▶ Written instruction
In the passage about Sidd Finch, how fast was the fastball Plimpton dreamed up for him?

▶ Document extract
- - -

He was born on April 1, 1985 by the hand (and mind) of Plimpton and, for at least a day, Finch was real. But, in reality, Sidd Finch was pure fiction. Plimpton’s intentions were clear: entertain the reader. If his intentions were to create a plausible baseball player he wouldn’t have dreamed up a 168-mile per hour fastball …

Or would he?

“If you read it carefully, some of the stuff is just ludicrous, not to mention, the speed of the ball,” said Lane Stewart, the former Sports Illustrated photographer assigned to illustrate Finch. “There are things in there you could never imagine that anyone familiar with sports could believe. Now, visually, I saw it as one shoe on, one shoe off. But there are a lot of things in there that give it away.”

- - -

▶ Recorded information
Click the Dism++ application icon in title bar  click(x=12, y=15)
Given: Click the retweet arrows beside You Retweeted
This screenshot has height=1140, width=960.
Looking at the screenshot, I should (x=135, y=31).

- - -

▶ The completed task
168 miles per hour.